Extract provided.
* begin *

Jordan Carpenter thinks she’s finally found the perfect candidate for Jilted, a new dating show about runaway grooms: Luke Elliott, a playboy firefighter who’s left not one but three brides at the altar. The only problem? Luke refuses to answer Jordan’s emails or return her calls. Which is how she ends up on a flight to Montana to recruit him in person. It’s not Manhattan but at least the locals in Lucky Hollow seem friendly . . . except for Luke, who’s more intense—and way hotter—than the slick womanizer Jordan expected.
Eager to put the past behind him, Luke has zero intention of following this gorgeous, fast-talking city girl back to New York. But before he can send her packing, Jordan’s everywhere: at his favorite bar, the county fair, even his exes’ book club. Annoyingly, everyone in Lucky Hollow seems to like her—and deep down, she’s starting to grow on him too. But the more he fights her constant pestering, the more Luke finds himself wishing that Jordan would kick off her high heels and make herself comfortable in his arms.

‘Ready to Run’ is sort of a spinoff take on The Bachelor/The Bachelorette, only that it ups the stakes for the guy in question in a new reality tv series that is touted to get the whole world talking. He has to be a runaway groom (which, by extension, means he’s probably a playboy who truly sweats at commitment) who’s going to find his true love on screen and be tied down as millions of eyes watch.

In this case, Luke Elliott is Jordan Carpenter’s target, and he’s so elusive that she has to fly all the way to a small town in Montana just to pitch her case. It’s a difficult return to small town life for her, though it’s way harder for Luke, whose 3 ‘failed’ altar runs aren’t exactly what they seem at all.

I’ll admit that from the beginning, Lauren Layne’s premise of this particular reality show was, well, a distasteful one to begin with – at least in the way I think of the trashy series that just goes on and on. It’s a shallow, mocking spectacle out of relationships, catering (mostly) to people who want their 15 seconds of fame and aren’t afraid to do anything to get it. But I am sort of at the point where I’ll pick up some books of Layne’s just so I can read the banter as well as some surprisingly heart-stopping moments that she’s known to write.

* end *

Given records.
* begin *

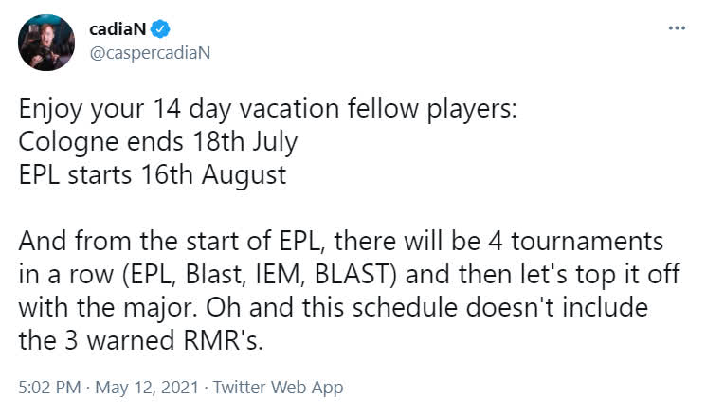706x417 pixels.
Task: Click the phrase 'and then let's top it off'
Action: tap(543, 274)
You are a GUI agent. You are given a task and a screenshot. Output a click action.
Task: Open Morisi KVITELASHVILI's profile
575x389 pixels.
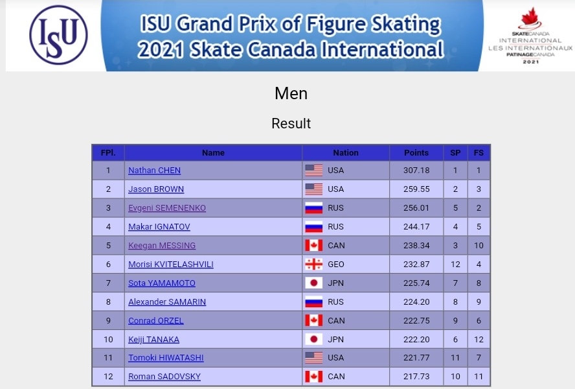click(171, 264)
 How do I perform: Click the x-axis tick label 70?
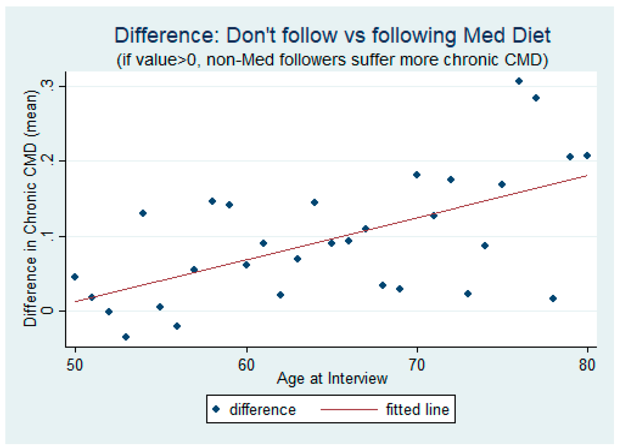click(x=417, y=365)
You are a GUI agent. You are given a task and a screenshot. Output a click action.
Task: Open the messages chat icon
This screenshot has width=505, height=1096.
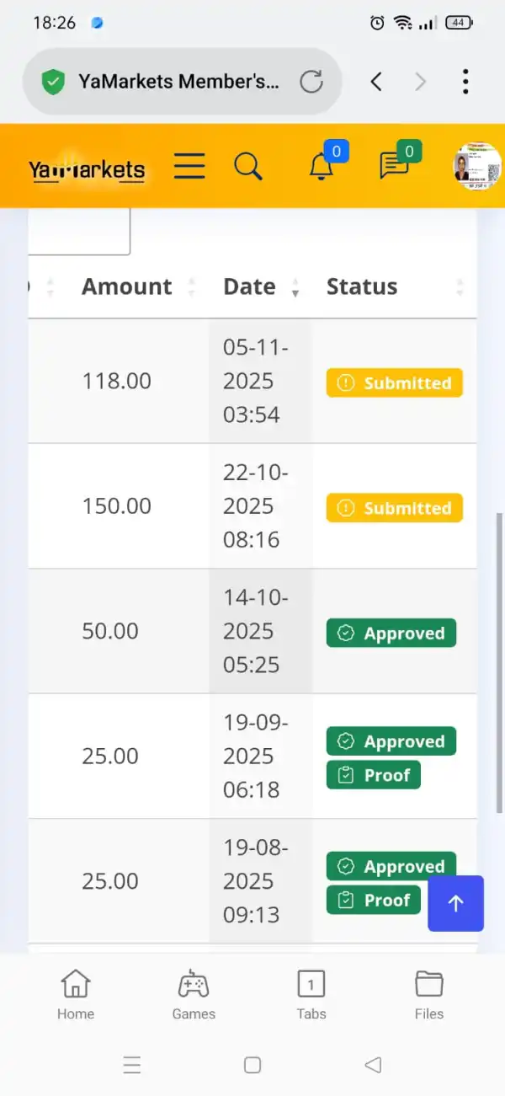tap(394, 166)
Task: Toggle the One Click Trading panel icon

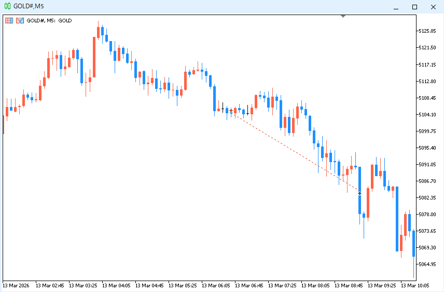Action: [x=9, y=21]
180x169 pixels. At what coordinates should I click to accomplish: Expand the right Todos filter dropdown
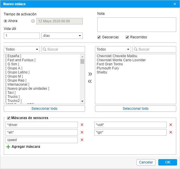pos(113,49)
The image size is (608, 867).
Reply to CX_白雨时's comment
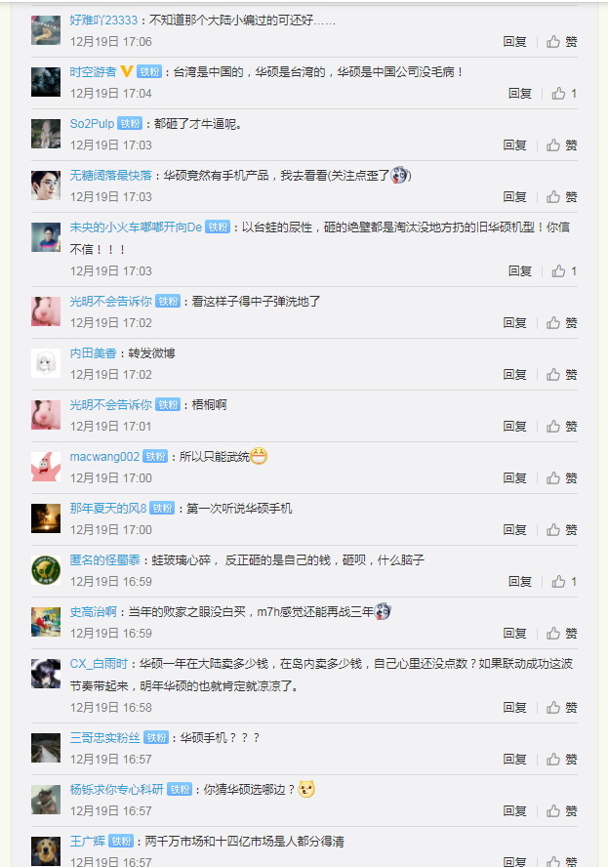(x=514, y=708)
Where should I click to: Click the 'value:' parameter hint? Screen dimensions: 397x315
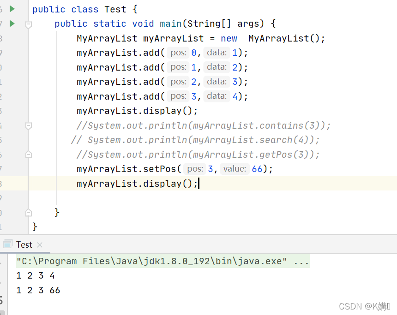click(x=235, y=169)
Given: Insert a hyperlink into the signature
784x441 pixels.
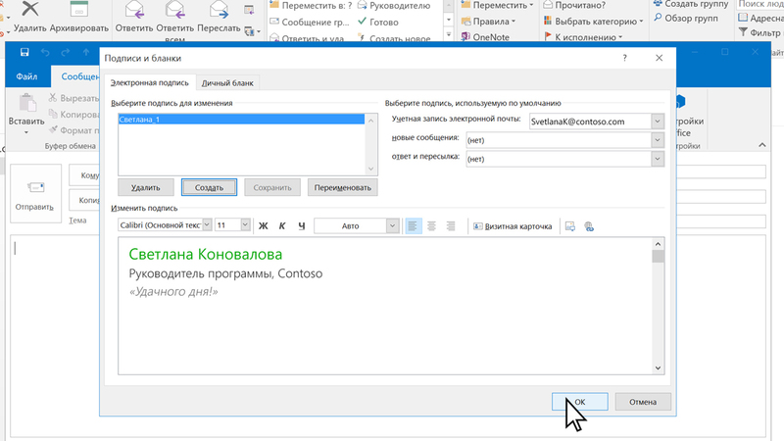Looking at the screenshot, I should (589, 225).
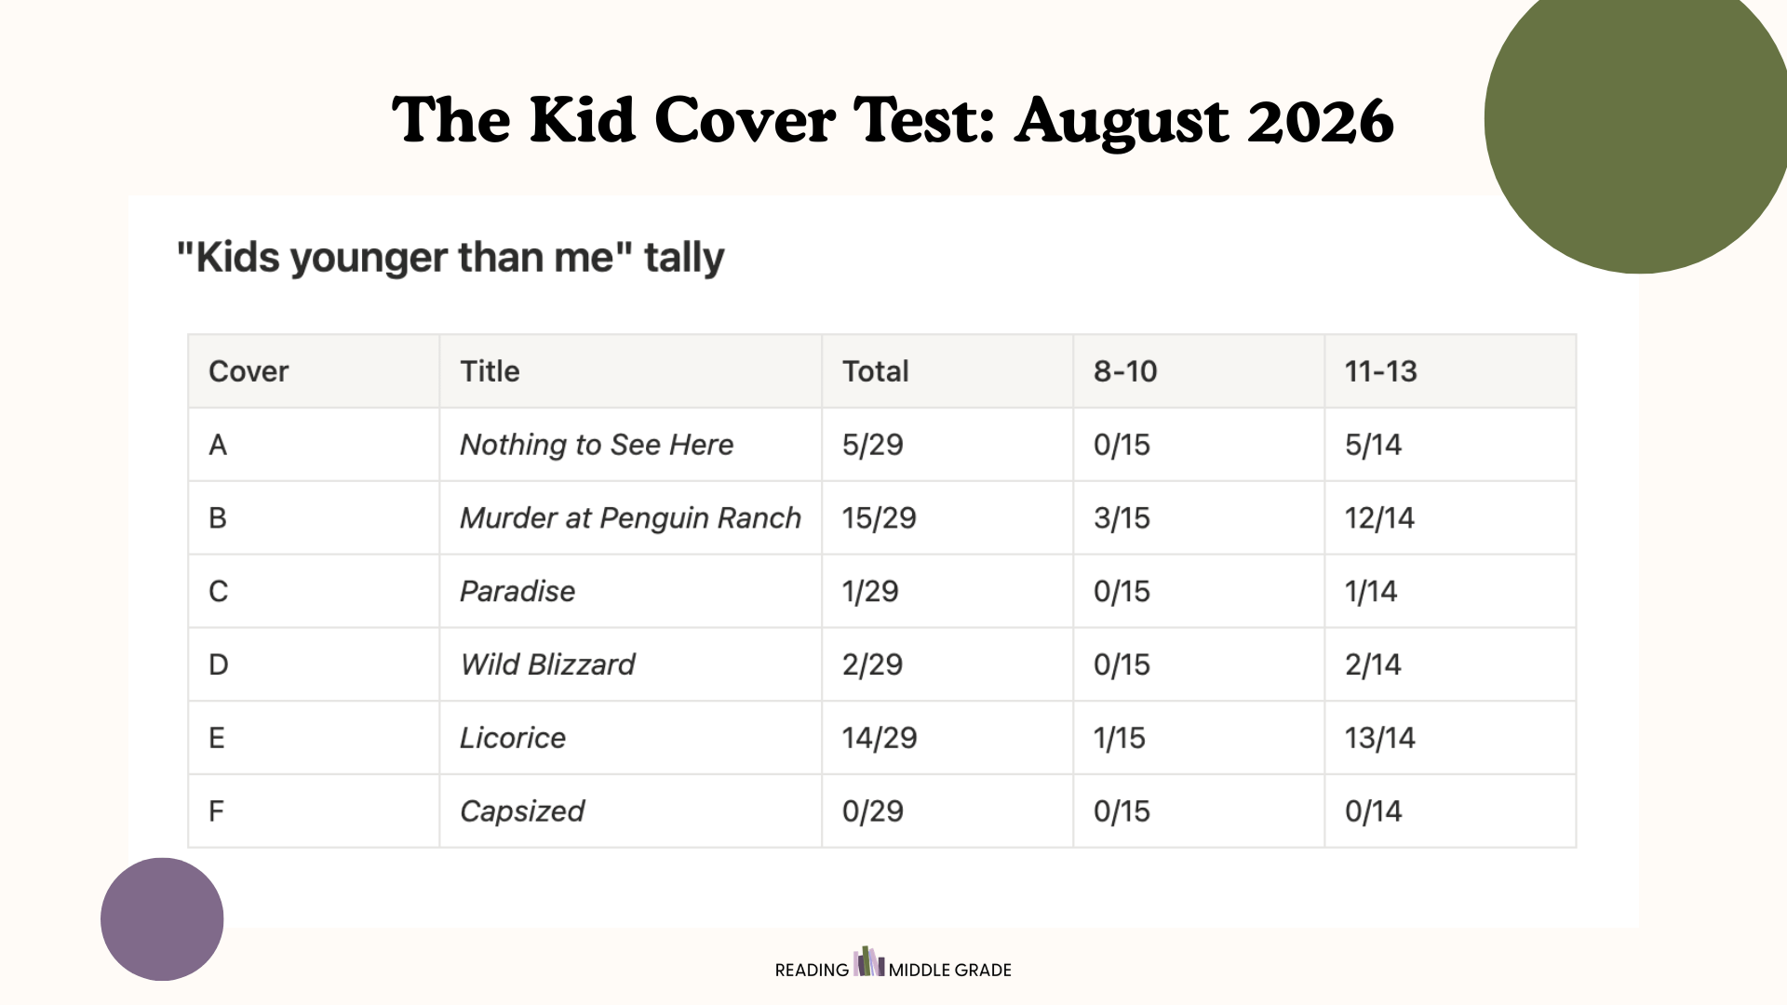
Task: Click the 15/29 total for cover B
Action: point(879,518)
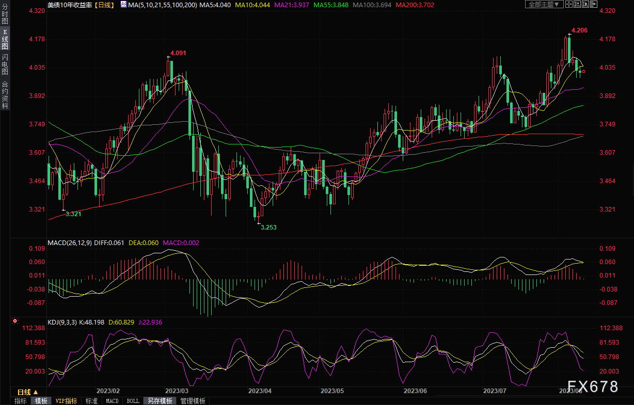634x405 pixels.
Task: Open the 【日线】 period label in chart title
Action: (x=105, y=4)
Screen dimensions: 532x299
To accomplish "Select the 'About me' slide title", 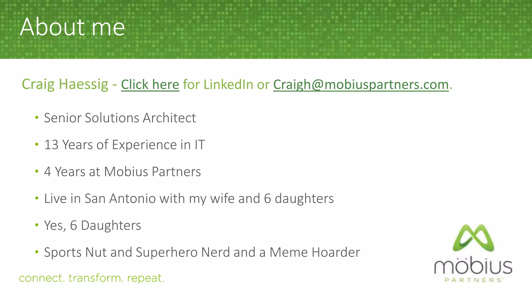I will coord(72,26).
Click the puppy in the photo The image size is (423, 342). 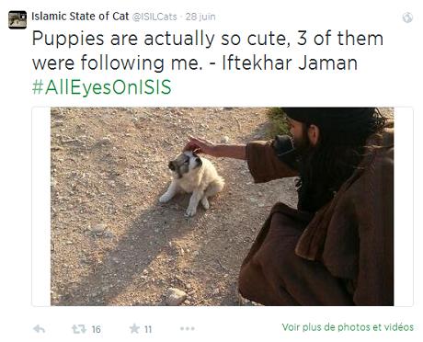[192, 182]
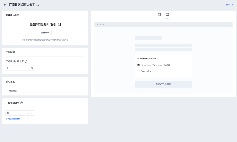This screenshot has width=237, height=142.
Task: Enable the 开启折扣 checkbox
Action: tap(7, 91)
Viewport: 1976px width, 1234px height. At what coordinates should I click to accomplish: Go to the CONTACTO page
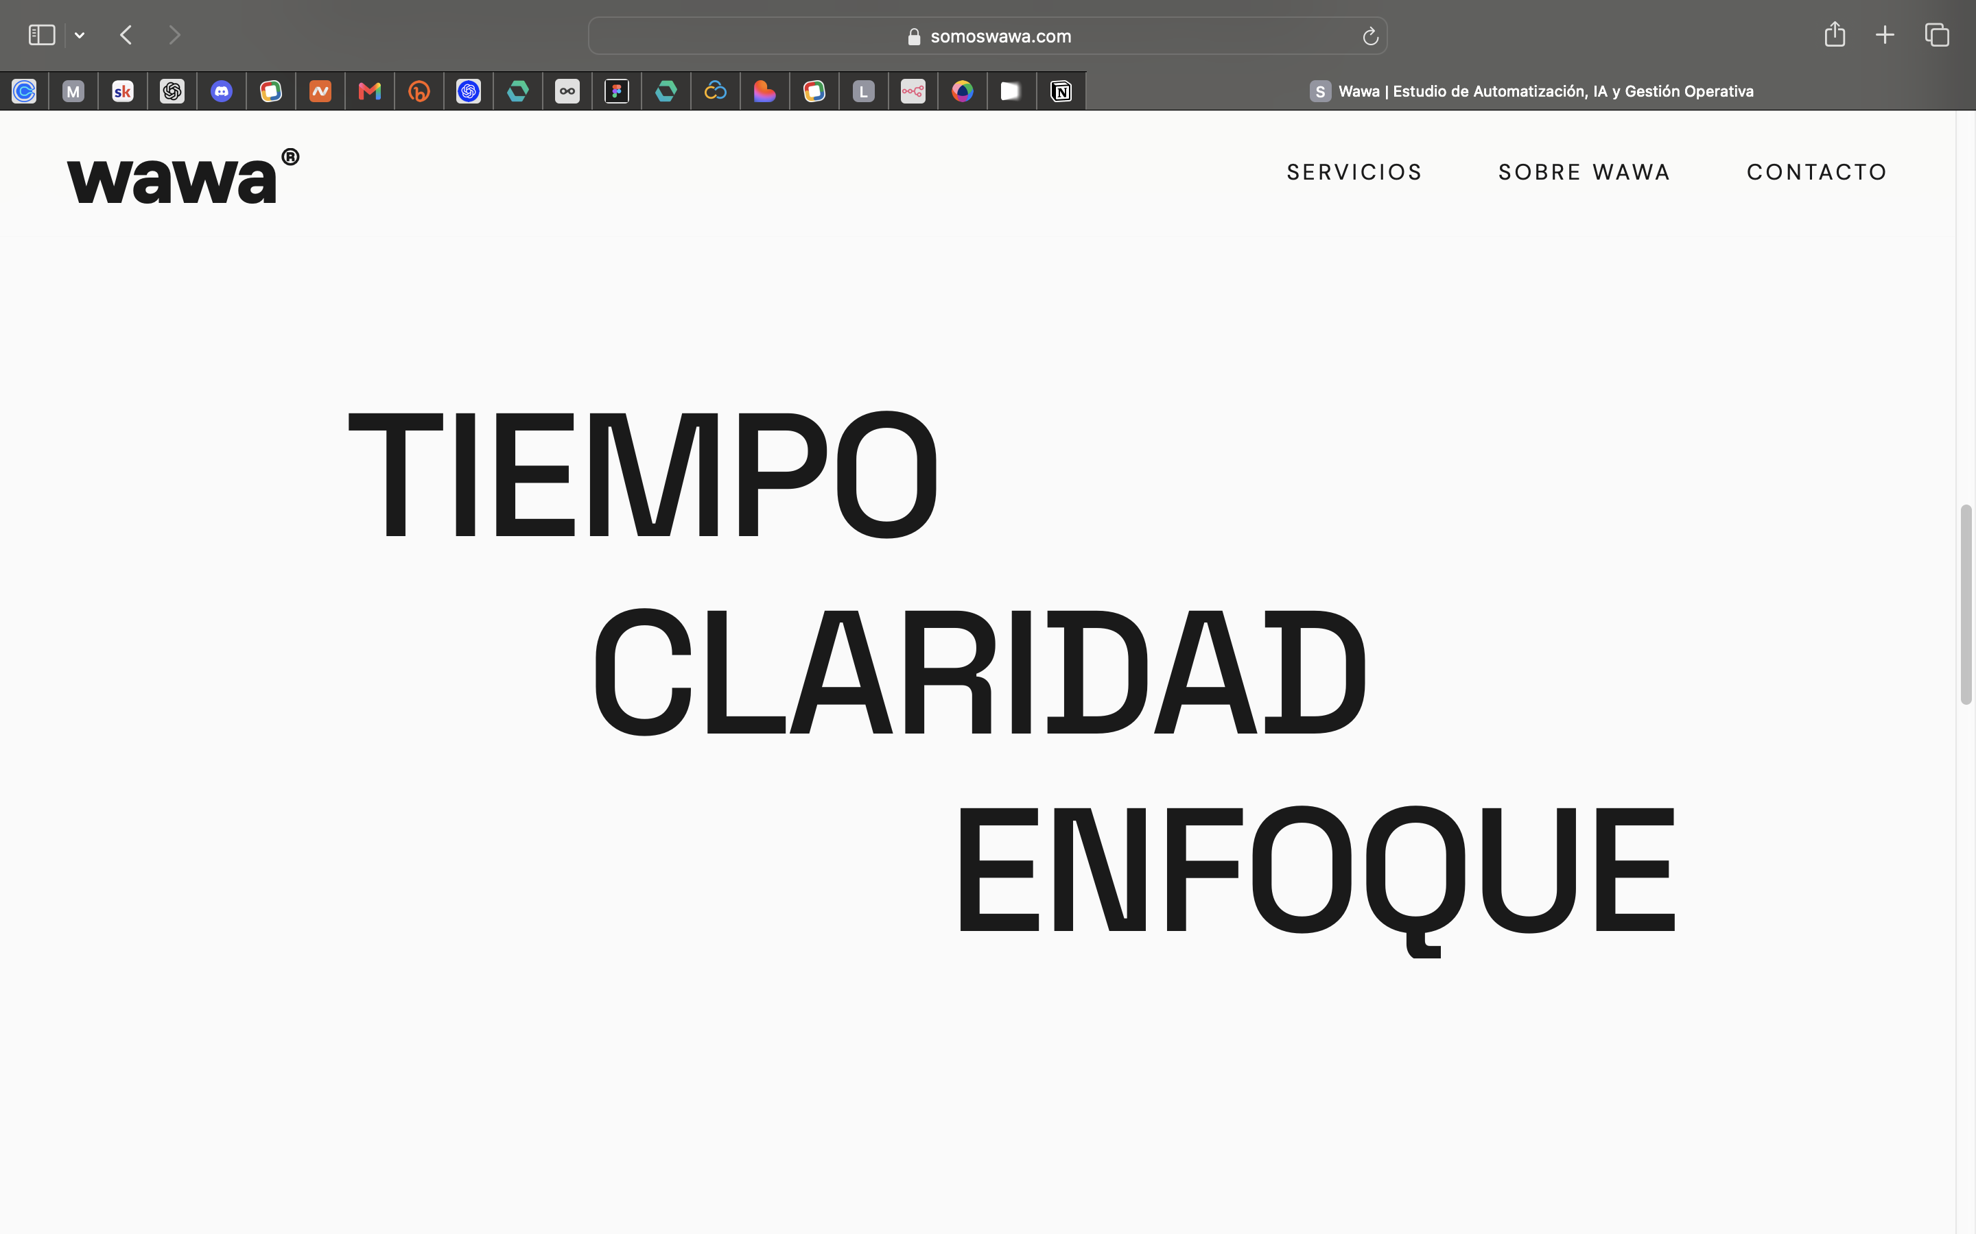(x=1817, y=172)
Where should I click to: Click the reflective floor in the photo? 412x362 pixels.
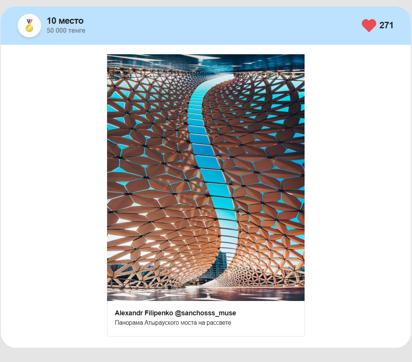(x=206, y=294)
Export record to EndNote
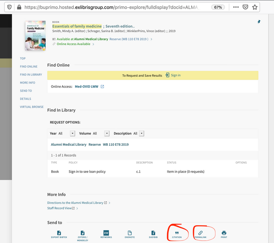Screen dimensions: 274x243 [x=130, y=233]
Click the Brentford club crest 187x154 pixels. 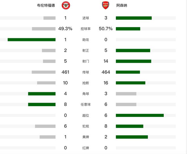pos(66,6)
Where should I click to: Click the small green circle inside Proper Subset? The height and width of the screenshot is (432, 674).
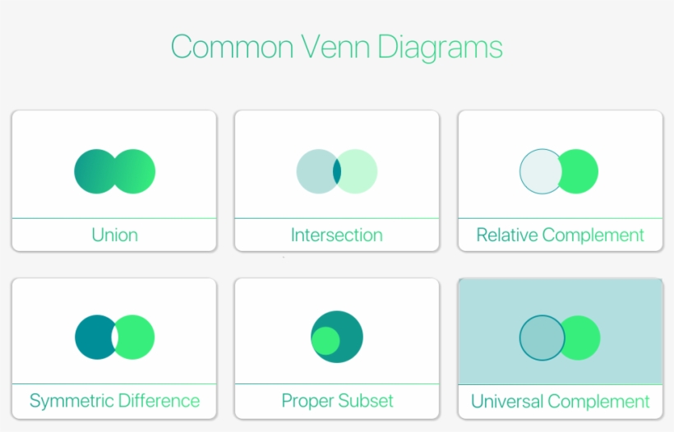(x=326, y=341)
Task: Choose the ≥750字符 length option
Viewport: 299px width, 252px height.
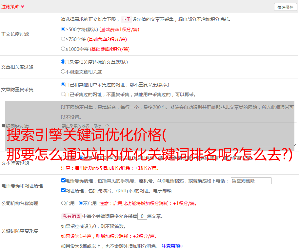Action: point(63,39)
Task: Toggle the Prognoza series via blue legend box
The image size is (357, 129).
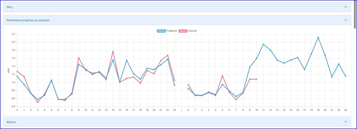Action: pos(161,31)
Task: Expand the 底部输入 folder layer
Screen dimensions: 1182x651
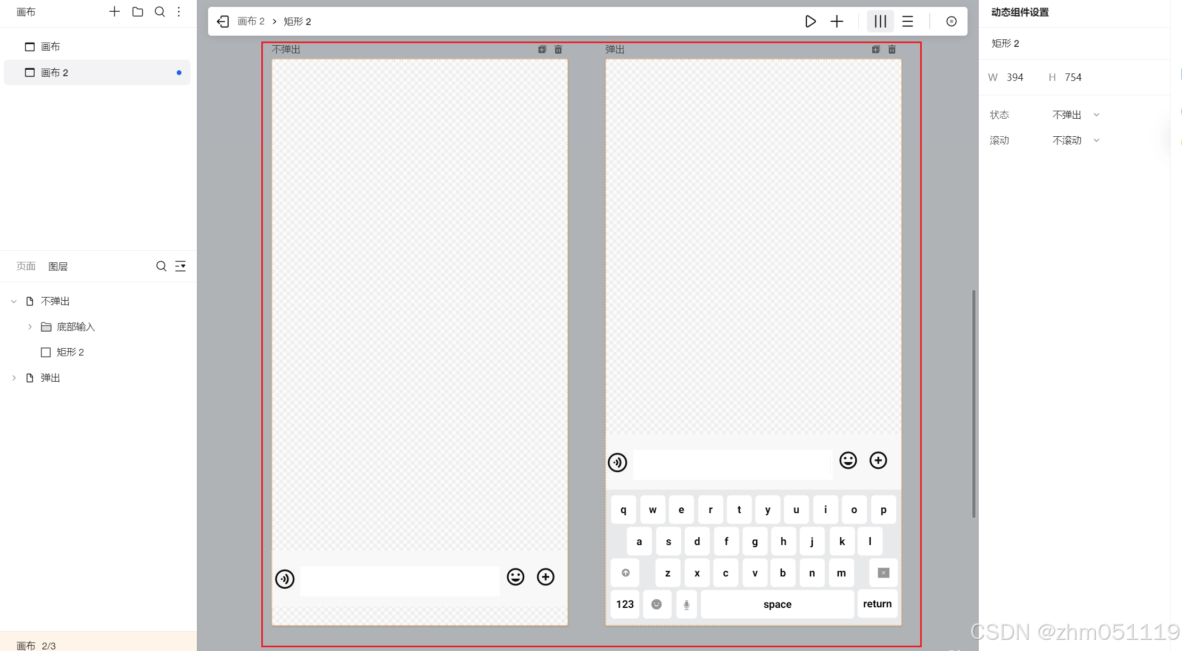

* end *

Given request A. Rewrite the review of Ready to Run from "I’ll admit that" to "known to write.", putting "circus" in place of "spectacle".
Given request B. Carry on the review of Ready to Run from its final sentence.

Exercise output A.
I’ll admit that from the beginning, Lauren Layne’s premise of this particular reality show was, well, a distasteful one to begin with – at least in the way I think of the trashy series that just goes on and on. It’s a shallow, mocking circus out of relationships, catering (mostly) to people who want their 15 seconds of fame and aren’t afraid to do anything to get it. But I am sort of at the point where I’ll pick up some books of Layne’s just so I can read the banter as well as some surprisingly heart-stopping moments that she’s known to write.

Exercise output B.
Consequently, there were parts I liked, and others that I didn’t as I struggled through several scenes. Characterisation was unfortunately, one of those. Luke’s nuanced backstory and his standup nature became clear as the story went on (and as I’d suspected, there was a lot more to those 3 altar failures than met the eye) and it was easy to root for Luke’s HEA, though the town’s methods of going about it were questionable and annoying. That he didn’t want to give an inch to Jordan was, frankly, his right and prerogative and I was glad to see that he stood by his own principles as much as he could.

On the other hand, I found Jordan extremely dislikable, and her intent to sell out Luke’s personal plight made her embodiment of reality tv in all its ugly glory as she canvassed the whole town for his back story when it was clear he didn’t want a thing to do with the show at all. The lack of respect she refused to give Luke as she relentlessly pried into his life was abominable and the many insulating layers that she’d put between herself and Luke made it difficult to think that the ‘connection’ between them was anything but skin deep.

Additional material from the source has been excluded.